Required task:
Reproduce the lines from the one containing "section help icon" through the one containing "pos(413,29)", both ends included.

Collected data entries

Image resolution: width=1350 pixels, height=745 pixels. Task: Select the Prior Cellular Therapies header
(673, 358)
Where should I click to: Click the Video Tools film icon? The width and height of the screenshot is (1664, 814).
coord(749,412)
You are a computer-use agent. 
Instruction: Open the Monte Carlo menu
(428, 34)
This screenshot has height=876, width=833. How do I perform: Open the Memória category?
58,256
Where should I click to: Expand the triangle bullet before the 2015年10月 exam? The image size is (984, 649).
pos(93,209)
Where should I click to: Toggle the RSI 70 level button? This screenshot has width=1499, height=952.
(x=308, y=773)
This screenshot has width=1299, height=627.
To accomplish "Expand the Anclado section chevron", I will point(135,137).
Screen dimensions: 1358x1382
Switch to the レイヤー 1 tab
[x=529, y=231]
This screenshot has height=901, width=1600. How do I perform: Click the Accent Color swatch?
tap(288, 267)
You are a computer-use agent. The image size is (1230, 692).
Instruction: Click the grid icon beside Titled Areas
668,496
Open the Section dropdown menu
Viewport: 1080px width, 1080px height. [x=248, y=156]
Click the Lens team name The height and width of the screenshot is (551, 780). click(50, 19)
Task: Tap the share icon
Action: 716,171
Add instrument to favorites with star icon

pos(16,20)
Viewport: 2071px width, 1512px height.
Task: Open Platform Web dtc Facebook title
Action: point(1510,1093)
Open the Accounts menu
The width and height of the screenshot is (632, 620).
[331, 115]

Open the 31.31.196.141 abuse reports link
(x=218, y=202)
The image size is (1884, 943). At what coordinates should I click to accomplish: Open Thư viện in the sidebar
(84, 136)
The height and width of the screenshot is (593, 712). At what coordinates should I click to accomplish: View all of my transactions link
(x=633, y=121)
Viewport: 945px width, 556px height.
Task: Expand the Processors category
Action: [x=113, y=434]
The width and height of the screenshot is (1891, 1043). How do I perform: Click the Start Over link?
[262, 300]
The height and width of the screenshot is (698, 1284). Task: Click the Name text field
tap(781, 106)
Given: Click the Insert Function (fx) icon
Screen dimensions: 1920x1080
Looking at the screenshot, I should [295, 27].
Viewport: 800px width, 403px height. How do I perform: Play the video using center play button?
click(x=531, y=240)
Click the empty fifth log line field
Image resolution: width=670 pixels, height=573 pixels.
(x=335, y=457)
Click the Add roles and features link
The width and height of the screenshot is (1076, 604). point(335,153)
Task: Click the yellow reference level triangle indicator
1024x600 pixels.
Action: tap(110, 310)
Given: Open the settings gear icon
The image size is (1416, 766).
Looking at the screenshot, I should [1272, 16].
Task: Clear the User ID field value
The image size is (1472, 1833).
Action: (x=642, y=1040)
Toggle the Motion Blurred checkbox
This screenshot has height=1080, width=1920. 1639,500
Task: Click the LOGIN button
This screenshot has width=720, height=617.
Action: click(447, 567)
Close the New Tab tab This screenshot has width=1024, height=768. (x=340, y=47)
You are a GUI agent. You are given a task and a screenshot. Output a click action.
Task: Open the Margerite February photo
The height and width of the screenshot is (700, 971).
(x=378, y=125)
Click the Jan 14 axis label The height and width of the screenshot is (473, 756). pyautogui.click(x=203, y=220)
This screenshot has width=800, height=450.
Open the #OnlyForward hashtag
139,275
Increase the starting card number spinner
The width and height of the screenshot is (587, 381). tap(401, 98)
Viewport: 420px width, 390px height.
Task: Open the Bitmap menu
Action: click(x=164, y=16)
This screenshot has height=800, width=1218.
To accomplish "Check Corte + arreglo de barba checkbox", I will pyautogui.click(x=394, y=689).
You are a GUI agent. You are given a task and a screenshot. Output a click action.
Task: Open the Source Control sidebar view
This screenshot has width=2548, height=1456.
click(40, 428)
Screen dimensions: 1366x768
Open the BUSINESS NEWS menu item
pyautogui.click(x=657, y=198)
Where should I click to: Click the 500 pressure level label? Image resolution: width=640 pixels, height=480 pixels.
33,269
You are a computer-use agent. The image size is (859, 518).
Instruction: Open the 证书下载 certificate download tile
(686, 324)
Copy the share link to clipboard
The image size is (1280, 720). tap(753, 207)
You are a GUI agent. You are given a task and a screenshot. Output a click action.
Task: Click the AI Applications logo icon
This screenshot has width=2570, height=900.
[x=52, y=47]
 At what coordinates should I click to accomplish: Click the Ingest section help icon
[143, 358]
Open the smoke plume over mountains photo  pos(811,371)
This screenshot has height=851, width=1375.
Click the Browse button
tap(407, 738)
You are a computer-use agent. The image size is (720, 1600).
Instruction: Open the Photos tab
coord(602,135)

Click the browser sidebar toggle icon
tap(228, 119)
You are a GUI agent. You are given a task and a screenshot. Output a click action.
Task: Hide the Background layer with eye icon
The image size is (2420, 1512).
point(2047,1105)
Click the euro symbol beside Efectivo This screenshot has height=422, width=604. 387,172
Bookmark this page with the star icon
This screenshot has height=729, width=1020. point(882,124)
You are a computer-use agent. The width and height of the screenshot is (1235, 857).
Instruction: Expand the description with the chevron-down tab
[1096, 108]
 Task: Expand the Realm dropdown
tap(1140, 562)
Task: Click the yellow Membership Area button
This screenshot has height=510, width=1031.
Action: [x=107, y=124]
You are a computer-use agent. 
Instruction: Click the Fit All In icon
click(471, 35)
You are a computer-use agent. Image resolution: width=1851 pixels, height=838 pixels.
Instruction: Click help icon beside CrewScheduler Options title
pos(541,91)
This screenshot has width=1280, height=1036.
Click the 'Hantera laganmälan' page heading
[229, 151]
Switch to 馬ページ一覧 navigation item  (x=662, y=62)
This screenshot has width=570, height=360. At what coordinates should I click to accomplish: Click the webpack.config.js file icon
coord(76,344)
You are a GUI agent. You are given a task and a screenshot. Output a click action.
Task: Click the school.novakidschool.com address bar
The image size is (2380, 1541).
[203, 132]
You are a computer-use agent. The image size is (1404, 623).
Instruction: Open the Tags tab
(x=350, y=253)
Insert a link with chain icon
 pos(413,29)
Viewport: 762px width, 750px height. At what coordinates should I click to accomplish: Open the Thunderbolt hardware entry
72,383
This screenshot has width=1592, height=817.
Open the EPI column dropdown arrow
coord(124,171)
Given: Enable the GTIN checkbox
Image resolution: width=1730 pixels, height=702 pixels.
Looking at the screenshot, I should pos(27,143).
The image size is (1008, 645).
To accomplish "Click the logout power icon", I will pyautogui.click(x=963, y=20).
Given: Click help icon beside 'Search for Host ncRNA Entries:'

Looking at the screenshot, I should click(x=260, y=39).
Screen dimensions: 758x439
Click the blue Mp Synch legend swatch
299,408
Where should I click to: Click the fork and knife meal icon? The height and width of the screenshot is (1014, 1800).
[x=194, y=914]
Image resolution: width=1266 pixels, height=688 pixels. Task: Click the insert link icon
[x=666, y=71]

Exercise output:
 At what coordinates should I click to accomplish: Click the Ingest section help icon
[143, 358]
Open the smoke plume over mountains photo  pos(811,371)
This screenshot has height=851, width=1375.
Click the Browse button
tap(407, 738)
You are a computer-use agent. The image size is (720, 1600).
Instruction: Open the Photos tab
coord(602,135)

Click the browser sidebar toggle icon
tap(228, 119)
You are a GUI agent. You are given a task and a screenshot. Output a click action.
Task: Hide the Background layer with eye icon
The image size is (2420, 1512).
point(2047,1105)
Click the euro symbol beside Efectivo This screenshot has height=422, width=604. 387,172
Bookmark this page with the star icon
This screenshot has height=729, width=1020. point(882,124)
You are a computer-use agent. The width and height of the screenshot is (1235, 857).
Instruction: Expand the description with the chevron-down tab
[1096, 108]
 Task: Expand the Realm dropdown
tap(1140, 562)
Task: Click the yellow Membership Area button
This screenshot has height=510, width=1031.
Action: [x=107, y=124]
You are a computer-use agent. 
Instruction: Click the Fit All In icon
click(471, 35)
You are a computer-use agent. Image resolution: width=1851 pixels, height=838 pixels.
Instruction: Click help icon beside CrewScheduler Options title
pos(541,91)
This screenshot has width=1280, height=1036.
Click the 'Hantera laganmälan' page heading
[229, 151]
Switch to 馬ページ一覧 navigation item  (x=662, y=62)
This screenshot has width=570, height=360. At what coordinates should I click to accomplish: Click the webpack.config.js file icon
coord(76,344)
You are a GUI agent. You are given a task and a screenshot. Output a click action.
Task: Click the school.novakidschool.com address bar
The image size is (2380, 1541).
[203, 132]
You are a computer-use agent. The image size is (1404, 623).
Instruction: Open the Tags tab
(x=350, y=253)
Insert a link with chain icon
 pos(413,29)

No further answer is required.